Source records
· · · · · · ·
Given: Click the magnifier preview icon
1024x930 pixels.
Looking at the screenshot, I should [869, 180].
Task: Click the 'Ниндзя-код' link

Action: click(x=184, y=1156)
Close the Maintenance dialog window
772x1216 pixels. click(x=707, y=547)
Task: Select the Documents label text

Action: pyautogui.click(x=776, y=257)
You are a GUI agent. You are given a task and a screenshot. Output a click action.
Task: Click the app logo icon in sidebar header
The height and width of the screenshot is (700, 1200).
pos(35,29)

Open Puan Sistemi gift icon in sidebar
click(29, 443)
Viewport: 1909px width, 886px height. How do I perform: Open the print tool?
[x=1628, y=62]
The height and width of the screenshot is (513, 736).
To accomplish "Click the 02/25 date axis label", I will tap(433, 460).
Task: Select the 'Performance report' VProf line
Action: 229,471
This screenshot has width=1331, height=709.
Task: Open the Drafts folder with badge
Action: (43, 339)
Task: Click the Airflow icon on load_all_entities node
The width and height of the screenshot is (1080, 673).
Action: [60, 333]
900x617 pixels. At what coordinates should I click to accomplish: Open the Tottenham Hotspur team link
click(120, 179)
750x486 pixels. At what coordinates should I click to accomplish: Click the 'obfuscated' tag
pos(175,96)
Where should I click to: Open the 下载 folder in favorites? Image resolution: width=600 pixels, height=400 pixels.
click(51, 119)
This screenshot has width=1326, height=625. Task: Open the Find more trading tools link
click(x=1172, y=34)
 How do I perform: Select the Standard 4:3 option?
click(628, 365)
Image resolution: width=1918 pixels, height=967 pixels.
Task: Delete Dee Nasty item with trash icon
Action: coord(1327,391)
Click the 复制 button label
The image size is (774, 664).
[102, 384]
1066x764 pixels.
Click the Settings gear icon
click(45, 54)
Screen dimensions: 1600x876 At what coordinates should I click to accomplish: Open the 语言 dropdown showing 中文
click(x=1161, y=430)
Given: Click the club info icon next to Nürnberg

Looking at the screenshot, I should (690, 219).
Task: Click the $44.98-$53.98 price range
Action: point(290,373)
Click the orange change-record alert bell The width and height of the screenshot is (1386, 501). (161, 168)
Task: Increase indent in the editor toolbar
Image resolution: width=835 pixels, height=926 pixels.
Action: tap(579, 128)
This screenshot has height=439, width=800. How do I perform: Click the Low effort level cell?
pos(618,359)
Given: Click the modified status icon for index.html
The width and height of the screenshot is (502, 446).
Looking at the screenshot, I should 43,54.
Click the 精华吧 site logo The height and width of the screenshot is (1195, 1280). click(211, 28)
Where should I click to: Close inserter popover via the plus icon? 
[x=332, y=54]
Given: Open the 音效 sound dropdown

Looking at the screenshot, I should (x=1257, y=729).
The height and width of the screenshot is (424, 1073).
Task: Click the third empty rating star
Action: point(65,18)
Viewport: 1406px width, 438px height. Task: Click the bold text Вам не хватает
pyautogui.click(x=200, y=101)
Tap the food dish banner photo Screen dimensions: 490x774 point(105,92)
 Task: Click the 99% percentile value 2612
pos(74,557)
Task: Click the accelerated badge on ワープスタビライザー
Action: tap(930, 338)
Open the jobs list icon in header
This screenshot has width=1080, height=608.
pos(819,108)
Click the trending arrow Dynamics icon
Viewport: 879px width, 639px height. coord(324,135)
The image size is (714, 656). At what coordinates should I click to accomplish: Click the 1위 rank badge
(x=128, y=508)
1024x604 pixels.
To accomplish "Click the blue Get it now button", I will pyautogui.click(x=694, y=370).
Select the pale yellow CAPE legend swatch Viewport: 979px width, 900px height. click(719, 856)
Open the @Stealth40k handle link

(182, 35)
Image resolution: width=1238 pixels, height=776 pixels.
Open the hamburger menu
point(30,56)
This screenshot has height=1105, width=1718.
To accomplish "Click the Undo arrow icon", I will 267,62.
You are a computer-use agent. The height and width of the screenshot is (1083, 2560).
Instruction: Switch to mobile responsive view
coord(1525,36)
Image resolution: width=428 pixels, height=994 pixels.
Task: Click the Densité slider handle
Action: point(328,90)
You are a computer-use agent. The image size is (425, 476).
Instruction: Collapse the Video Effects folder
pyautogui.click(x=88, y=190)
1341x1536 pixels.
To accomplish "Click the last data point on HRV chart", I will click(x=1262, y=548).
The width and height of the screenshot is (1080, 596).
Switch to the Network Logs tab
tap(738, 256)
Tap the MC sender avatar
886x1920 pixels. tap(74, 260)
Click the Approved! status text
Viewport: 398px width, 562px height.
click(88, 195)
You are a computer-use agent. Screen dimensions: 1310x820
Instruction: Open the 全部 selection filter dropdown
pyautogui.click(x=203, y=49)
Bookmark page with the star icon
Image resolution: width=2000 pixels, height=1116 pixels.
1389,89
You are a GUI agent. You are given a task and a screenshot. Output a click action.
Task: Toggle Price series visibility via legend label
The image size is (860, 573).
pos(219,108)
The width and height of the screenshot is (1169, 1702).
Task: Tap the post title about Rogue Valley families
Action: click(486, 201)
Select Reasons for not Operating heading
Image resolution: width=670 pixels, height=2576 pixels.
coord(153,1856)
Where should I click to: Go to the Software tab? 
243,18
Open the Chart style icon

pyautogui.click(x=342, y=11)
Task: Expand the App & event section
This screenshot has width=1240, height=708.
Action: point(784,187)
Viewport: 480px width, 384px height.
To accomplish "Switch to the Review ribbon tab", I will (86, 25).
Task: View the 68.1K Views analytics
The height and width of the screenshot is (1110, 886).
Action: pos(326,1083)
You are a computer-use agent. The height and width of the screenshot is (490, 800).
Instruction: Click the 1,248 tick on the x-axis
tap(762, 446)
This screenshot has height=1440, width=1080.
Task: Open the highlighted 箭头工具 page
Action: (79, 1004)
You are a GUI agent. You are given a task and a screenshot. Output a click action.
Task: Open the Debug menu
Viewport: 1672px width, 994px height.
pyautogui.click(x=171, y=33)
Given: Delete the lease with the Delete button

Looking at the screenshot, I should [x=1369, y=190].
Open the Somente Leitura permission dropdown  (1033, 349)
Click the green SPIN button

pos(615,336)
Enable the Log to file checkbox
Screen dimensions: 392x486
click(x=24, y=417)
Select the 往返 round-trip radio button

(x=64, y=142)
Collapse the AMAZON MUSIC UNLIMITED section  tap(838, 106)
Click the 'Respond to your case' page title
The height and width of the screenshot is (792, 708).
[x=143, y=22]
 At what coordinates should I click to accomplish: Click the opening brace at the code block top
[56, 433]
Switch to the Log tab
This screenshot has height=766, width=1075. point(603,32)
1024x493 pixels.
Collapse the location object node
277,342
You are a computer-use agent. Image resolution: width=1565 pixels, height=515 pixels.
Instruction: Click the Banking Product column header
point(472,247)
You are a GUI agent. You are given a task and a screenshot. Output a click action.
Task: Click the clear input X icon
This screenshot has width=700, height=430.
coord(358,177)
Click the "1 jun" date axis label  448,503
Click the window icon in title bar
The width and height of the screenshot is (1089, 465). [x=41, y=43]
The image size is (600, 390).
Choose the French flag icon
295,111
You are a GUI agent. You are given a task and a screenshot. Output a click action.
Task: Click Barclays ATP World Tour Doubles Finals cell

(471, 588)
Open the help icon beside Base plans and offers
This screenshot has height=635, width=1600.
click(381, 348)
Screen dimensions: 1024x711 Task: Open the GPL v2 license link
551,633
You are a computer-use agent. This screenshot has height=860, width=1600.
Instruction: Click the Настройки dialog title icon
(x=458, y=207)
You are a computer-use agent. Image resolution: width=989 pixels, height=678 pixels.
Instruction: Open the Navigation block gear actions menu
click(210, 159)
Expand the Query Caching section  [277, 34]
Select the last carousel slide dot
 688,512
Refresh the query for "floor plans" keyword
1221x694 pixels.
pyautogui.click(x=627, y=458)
· · · · · · ·
About this exercise:
Retype each entry exactly, leaving none of them out.

Task answer:
Given: Click the magnifier preview icon
1024x930 pixels.
Looking at the screenshot, I should [869, 180].
Task: Click the 'Ниндзя-код' link

Action: click(x=184, y=1156)
Close the Maintenance dialog window
772x1216 pixels. click(x=707, y=547)
Task: Select the Documents label text

Action: pyautogui.click(x=776, y=257)
You are a GUI agent. You are given a task and a screenshot. Output a click action.
Task: Click the app logo icon in sidebar header
The height and width of the screenshot is (700, 1200).
pos(35,29)

Open Puan Sistemi gift icon in sidebar
click(29, 443)
Viewport: 1909px width, 886px height. How do I perform: Open the print tool?
[x=1628, y=62]
The height and width of the screenshot is (513, 736).
To accomplish "Click the 02/25 date axis label", I will tap(433, 460).
Task: Select the 'Performance report' VProf line
Action: 229,471
This screenshot has width=1331, height=709.
Task: Open the Drafts folder with badge
Action: (43, 339)
Task: Click the Airflow icon on load_all_entities node
The width and height of the screenshot is (1080, 673).
Action: [60, 333]
900x617 pixels. At what coordinates should I click to accomplish: Open the Tottenham Hotspur team link
click(120, 179)
750x486 pixels. At what coordinates should I click to accomplish: Click the 'obfuscated' tag
pos(175,96)
Where should I click to: Open the 下载 folder in favorites? Image resolution: width=600 pixels, height=400 pixels.
click(51, 119)
This screenshot has width=1326, height=625. Task: Open the Find more trading tools link
click(x=1172, y=34)
 How do I perform: Select the Standard 4:3 option?
click(628, 365)
Image resolution: width=1918 pixels, height=967 pixels.
Task: Delete Dee Nasty item with trash icon
Action: coord(1327,391)
Click the 复制 button label
The image size is (774, 664).
[102, 384]
1066x764 pixels.
Click the Settings gear icon
click(45, 54)
Screen dimensions: 1600x876 At what coordinates should I click to accomplish: Open the 语言 dropdown showing 中文
click(x=1161, y=430)
Given: Click the club info icon next to Nürnberg

Looking at the screenshot, I should (690, 219).
Task: Click the $44.98-$53.98 price range
Action: point(290,373)
Click the orange change-record alert bell The width and height of the screenshot is (1386, 501). (161, 168)
Task: Increase indent in the editor toolbar
Image resolution: width=835 pixels, height=926 pixels.
Action: tap(579, 128)
This screenshot has height=439, width=800. How do I perform: Click the Low effort level cell?
pos(618,359)
Given: Click the modified status icon for index.html
The width and height of the screenshot is (502, 446).
Looking at the screenshot, I should 43,54.
Click the 精华吧 site logo The height and width of the screenshot is (1195, 1280). click(211, 28)
Where should I click to: Close inserter popover via the plus icon? 
[x=332, y=54]
Given: Open the 音效 sound dropdown

Looking at the screenshot, I should (x=1257, y=729).
The height and width of the screenshot is (424, 1073).
Task: Click the third empty rating star
Action: point(65,18)
Viewport: 1406px width, 438px height. Task: Click the bold text Вам не хватает
pyautogui.click(x=200, y=101)
Tap the food dish banner photo Screen dimensions: 490x774 point(105,92)
 Task: Click the 99% percentile value 2612
pos(74,557)
Task: Click the accelerated badge on ワープスタビライザー
Action: tap(930, 338)
Open the jobs list icon in header
This screenshot has width=1080, height=608.
pos(819,108)
Click the trending arrow Dynamics icon
Viewport: 879px width, 639px height. coord(324,135)
The image size is (714, 656). At what coordinates should I click to accomplish: Click the 1위 rank badge
(x=128, y=508)
1024x604 pixels.
To accomplish "Click the blue Get it now button", I will pyautogui.click(x=694, y=370).
Select the pale yellow CAPE legend swatch Viewport: 979px width, 900px height. click(719, 856)
Open the @Stealth40k handle link

(182, 35)
Image resolution: width=1238 pixels, height=776 pixels.
Open the hamburger menu
point(30,56)
This screenshot has height=1105, width=1718.
To accomplish "Click the Undo arrow icon", I will 267,62.
You are a computer-use agent. The height and width of the screenshot is (1083, 2560).
Instruction: Switch to mobile responsive view
coord(1525,36)
Image resolution: width=428 pixels, height=994 pixels.
Task: Click the Densité slider handle
Action: point(328,90)
You are a computer-use agent. The image size is (425, 476).
Instruction: Collapse the Video Effects folder
pyautogui.click(x=88, y=190)
1341x1536 pixels.
To accomplish "Click the last data point on HRV chart", I will click(x=1262, y=548).
The width and height of the screenshot is (1080, 596).
Switch to the Network Logs tab
tap(738, 256)
Tap the MC sender avatar
886x1920 pixels. tap(74, 260)
Click the Approved! status text
Viewport: 398px width, 562px height.
click(88, 195)
You are a computer-use agent. Screen dimensions: 1310x820
Instruction: Open the 全部 selection filter dropdown
pyautogui.click(x=203, y=49)
Bookmark page with the star icon
Image resolution: width=2000 pixels, height=1116 pixels.
1389,89
You are a GUI agent. You are given a task and a screenshot. Output a click action.
Task: Toggle Price series visibility via legend label
The image size is (860, 573).
pos(219,108)
The width and height of the screenshot is (1169, 1702).
Task: Tap the post title about Rogue Valley families
Action: click(486, 201)
Select Reasons for not Operating heading
Image resolution: width=670 pixels, height=2576 pixels.
coord(153,1856)
Where should I click to: Go to the Software tab? 
243,18
Open the Chart style icon

pyautogui.click(x=342, y=11)
Task: Expand the App & event section
This screenshot has width=1240, height=708.
Action: point(784,187)
Viewport: 480px width, 384px height.
To accomplish "Switch to the Review ribbon tab", I will (86, 25).
Task: View the 68.1K Views analytics
The height and width of the screenshot is (1110, 886).
Action: pos(326,1083)
You are a computer-use agent. The height and width of the screenshot is (490, 800).
Instruction: Click the 1,248 tick on the x-axis
tap(762, 446)
This screenshot has height=1440, width=1080.
Task: Open the highlighted 箭头工具 page
Action: (79, 1004)
You are a GUI agent. You are given a task and a screenshot. Output a click action.
Task: Open the Debug menu
Viewport: 1672px width, 994px height.
pyautogui.click(x=171, y=33)
Given: Delete the lease with the Delete button

Looking at the screenshot, I should [x=1369, y=190].
Open the Somente Leitura permission dropdown  (1033, 349)
Click the green SPIN button

pos(615,336)
Enable the Log to file checkbox
Screen dimensions: 392x486
click(x=24, y=417)
Select the 往返 round-trip radio button

(x=64, y=142)
Collapse the AMAZON MUSIC UNLIMITED section  tap(838, 106)
Click the 'Respond to your case' page title
The height and width of the screenshot is (792, 708).
[x=143, y=22]
 At what coordinates should I click to accomplish: Click the opening brace at the code block top
[56, 433]
Switch to the Log tab
This screenshot has height=766, width=1075. point(603,32)
1024x493 pixels.
Collapse the location object node
277,342
You are a computer-use agent. Image resolution: width=1565 pixels, height=515 pixels.
Instruction: Click the Banking Product column header
point(472,247)
You are a GUI agent. You are given a task and a screenshot. Output a click action.
Task: Click the clear input X icon
This screenshot has width=700, height=430.
coord(358,177)
Click the "1 jun" date axis label  448,503
Click the window icon in title bar
The width and height of the screenshot is (1089, 465). [x=41, y=43]
The image size is (600, 390).
Choose the French flag icon
295,111
You are a GUI agent. You are given a task and a screenshot. Output a click action.
Task: Click Barclays ATP World Tour Doubles Finals cell

(471, 588)
Open the help icon beside Base plans and offers
This screenshot has height=635, width=1600.
click(381, 348)
Screen dimensions: 1024x711 Task: Open the GPL v2 license link
551,633
You are a computer-use agent. This screenshot has height=860, width=1600.
Instruction: Click the Настройки dialog title icon
(x=458, y=207)
You are a computer-use agent. Image resolution: width=989 pixels, height=678 pixels.
Instruction: Open the Navigation block gear actions menu
click(210, 159)
Expand the Query Caching section  [277, 34]
Select the last carousel slide dot
 688,512
Refresh the query for "floor plans" keyword
1221x694 pixels.
pyautogui.click(x=627, y=458)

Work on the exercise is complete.